Under the Apple brand, the company enjoyed significant popularity. Its stock rose by over 80% in 2013 and 2014, and by 236% in 2015, making it a top-performing stock. However, the company's performance has since declined, leading to a 60% drop in its stock price. Today, its value is less than 30% of its historical peak.
The performance turnaround came in 2016, when the company's net profit fell sharply by 58.3%. Before 2016, the company had impressive results, with revenue increasing by 175.1% in 2014 and net profit surging by 450.8%. In 2015, both revenue and net profit doubled, with net profit rising by 180.6%.
However, in the first three quarters of last year, the company reported a net profit of 307 million yuan, a 117% increase year-on-year. But by the end of February this year, the company released a report showing a loss of 192 million yuan in just one quarter, with a total loss of nearly 500 million yuan in that period. The news sent shockwaves through the market.

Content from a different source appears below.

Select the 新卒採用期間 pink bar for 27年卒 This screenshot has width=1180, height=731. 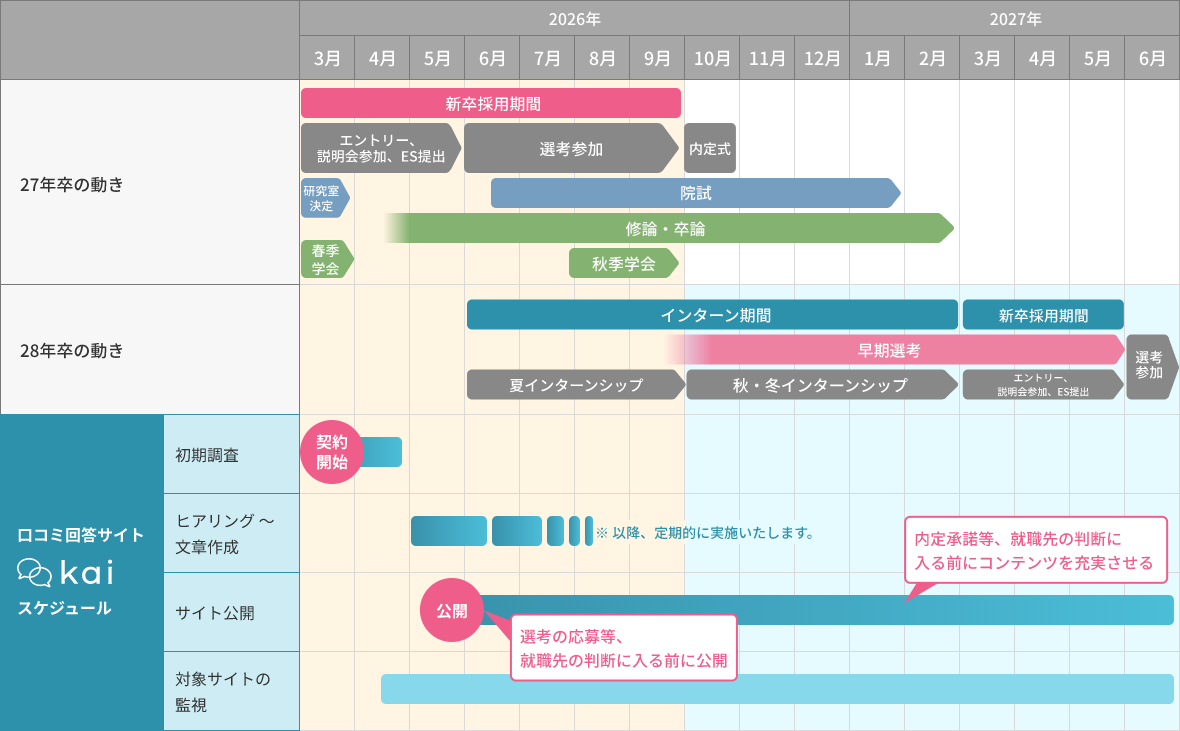pos(491,103)
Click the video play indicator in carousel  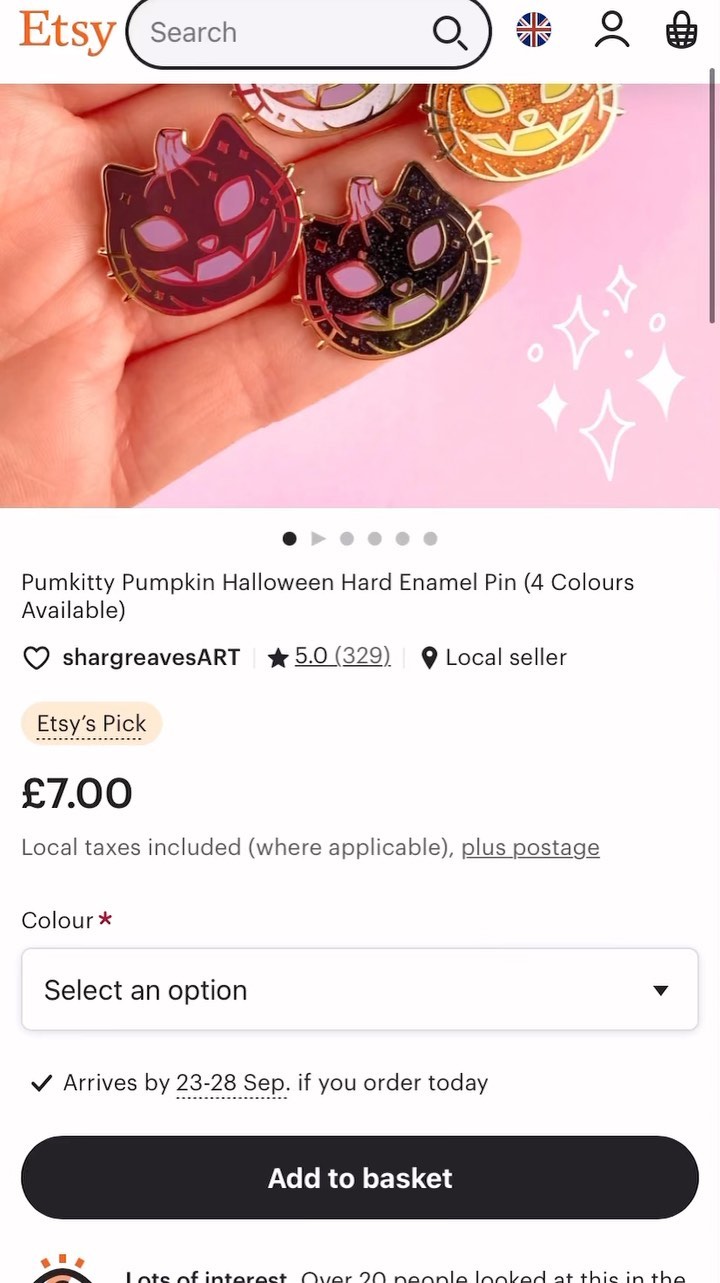pyautogui.click(x=318, y=538)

The company explained the performance drop mainly due to goodwill impairment from wholly-owned subsidiaries, a decrease in gross margin for its linear motor products, provisions for long-term equity investment impairments, and inventory depreciation. The previous performance surge was driven by aggressive mergers and acquisitions, such as the acquisitions of Bo Yi Optoelectronics and Jia Ai Motor in 2015, which led to a significant increase in revenue and net profit.
However, the expected profits from these acquisitions were not realized, resulting in massive goodwill impairment charges. This hidden risk from mergers and acquisitions directly impacted the company's performance. With the controlling stake about to change hands, investors hope the new major shareholders can restore the company to its former glory.